Embryonic urogenital sinus mesenchyme (UGM) has been demonstrated previously to be a potent inductor of prostatic morphogenesis and functional differentiation when associated with either embryonic urogenital sinus epithelium (UGE) or urothelium derived from adult urinary bladder (ABLE) and grown in male hosts.

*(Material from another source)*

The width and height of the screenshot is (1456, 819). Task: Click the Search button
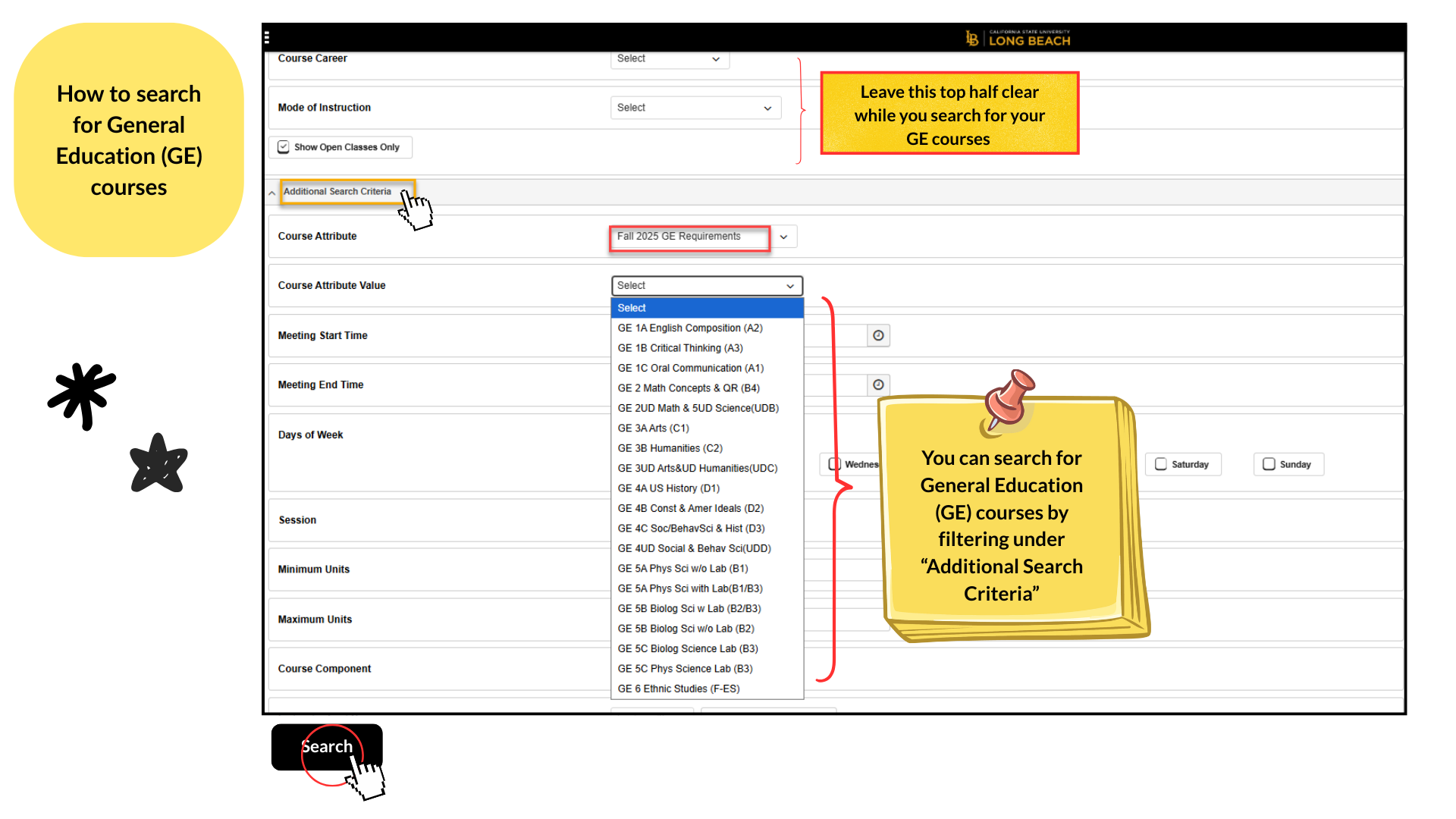click(x=327, y=746)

To determine the role of mesenchyme in prostatic acinar growth, homotypic tissue recombinants of 16-day-old embryonic mouse urogenital sinus mesenchyme and epithelium (UGM mouse + UGE mouse) were prepared in which the relative amounts of UGM to UGE were varied from approximately 0.1:1 to 100:1. Recombinants were grown for 1 month in intact male hosts after which the amount of acinar growth was assessed by histological analysis and by determination of wet weight and DNA content. The latter criteria are valid measures of acinar content of histologically normal prostatic tissue because the rodent prostate is composed of greater than 80% ductal-acinar tissue. From this analysis the amount of acinar growth was found to be determined by the amount of mesenchymal tissue and was independent of the amount of epithelium utilized to prepare the tissue recombinants. Similarly, the magnitude of growth in hetero-specific rat-mouse tissue recombinants prepared with urogenital sinus epithelium or adult bladder epithelium (ABLE) and urogenital sinus mesenchyme (UGM mouse + UGE rat, UGM mouse + ABLE rat, UGM rat + UGE mouse, or UGM rat + ABLE mouse) is determined by the source of UGM. Although the initial DNA content per UGM is comparable between mouse and rat, the overall acinar growth induced by UGM rat is about 10-fold greater than that induced by UGM mouse when recombined reciprocally with UGE mouse and UGE rat, respectively. These results suggest that UGM is of fundamental importance as a regulator of prostatic epithelial growth. The relevance of this finding to the development of human benign prostatic hyperplasia is discussed.